I think I've had a more difficult time this year because Christmas was just so wonderful. It was our third child's first, which always makes it special. When the tree first went up, she kept pointing at it and laughing, as if to say, "Look what the crazy adults have down now. They think a real tree belongs in the house!" Of course, a baby's delight in ripping tissue paper into minuscule pieces is always infectious. While that wonderment is enough of a reason to make the holidays special, this time it was more than that.
During Christmas break, our usual joyous, adventurous, smiling, good-natured eldest child returned. Oh, she had never left home, not in body at least. But during the first four months of her third grade year, our daughter, who had always been called "Sunshine" by her teachers, turned into a crying, insecure mess, constantly believing she was not good enough or melting down because she was no longer sure what was expected of her. My husband and I have watched our outgoing, self-assured child become a stranger, at least concerning all things school-related.
No, we did not sit idly by and let this happen. We've had numerous meetings with teachers and administrators trying to find out what is going on. We were shocked, quite frankly, because our sweet little Christian school was so phenomenal for both first and second grade. In fact, I sang the school's praises to any and all who would listen. I looked with shock upon people who could afford the school and yet did not even consider sending their children to such a fine institution. My favorite saying was, "Every time I thought nothing better could happen at school, something even more amazing came along." Enter a new administration.

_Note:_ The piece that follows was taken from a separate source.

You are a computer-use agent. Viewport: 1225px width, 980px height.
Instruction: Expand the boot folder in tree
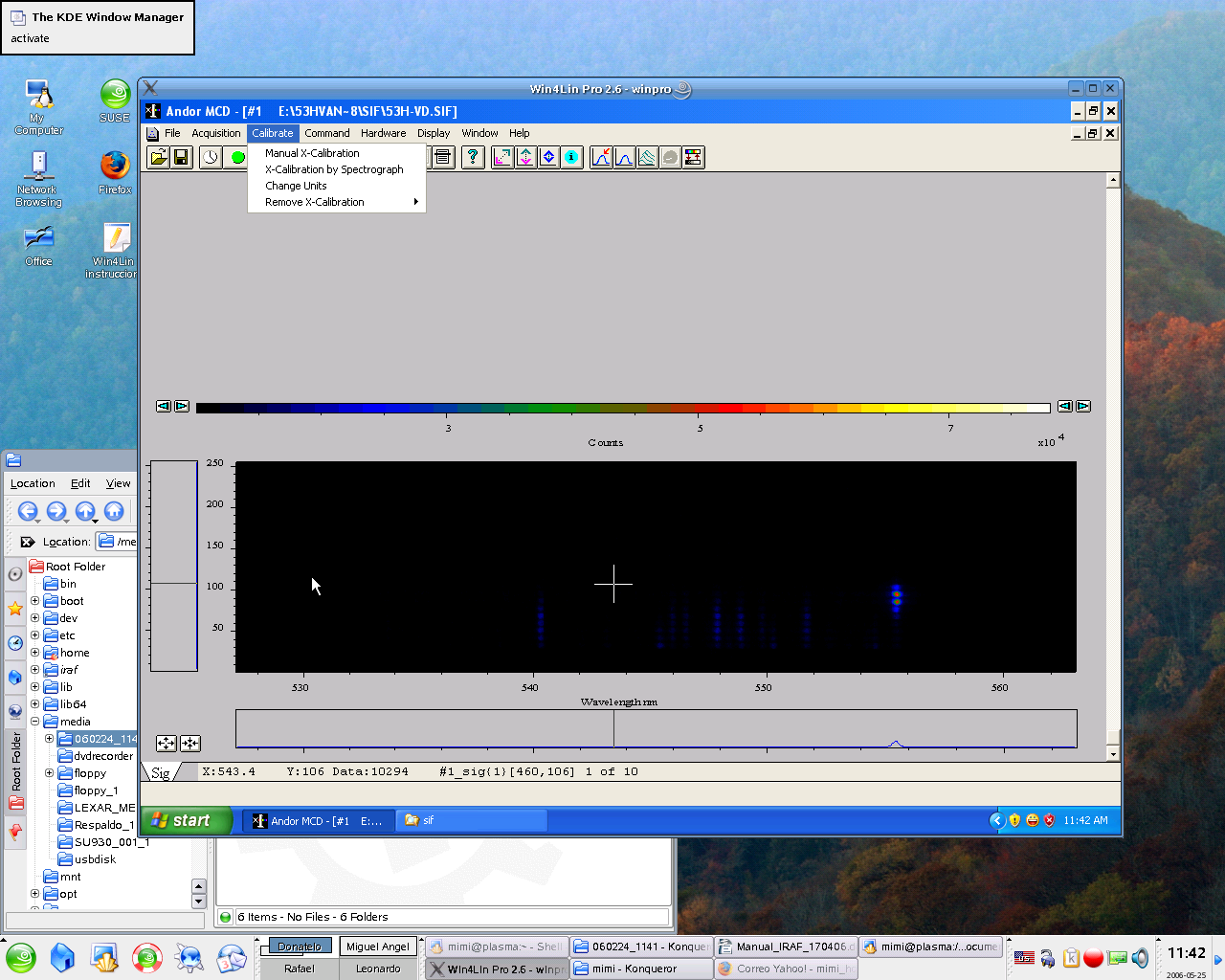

There are always going to be bumps in the road when changes take place in school leadership, and I prepared myself for that. What I did not expect was a change in the ethos, or culture of the school. Our happiest academic place on earth changed into an institution where any parents or teachers who disagreed or questioned change were belittled and demoralized until they gave up the fight. The bright side? All this unhappiness led me to reexamine myself as a parent. I've become more patient and found ways to turn just about anything into a fun learning opportunity. Above all, I am determined that my child will not lose her love of learning.
And that, my friends, brings my story back full circle to the Christmas tree. It may just be a symbol, but it represents how happy my child can be, of joyous moments discussing the birth of Christ while unknowingly learning multiplication as we increased our cookie recipe. That Frasier fir reminds me of her excitement at finishing another Harry Potter book and starting on #5. Most of all, it gives me hope of how great our daughter's education can be if we, as parents, maintain a central role.
As for the fate of the tree . . . it is out of the house, but now I'm letting the neighborhood children decorate it with homemade bird feeders. That way, I think I can hold onto the happiness at least through February.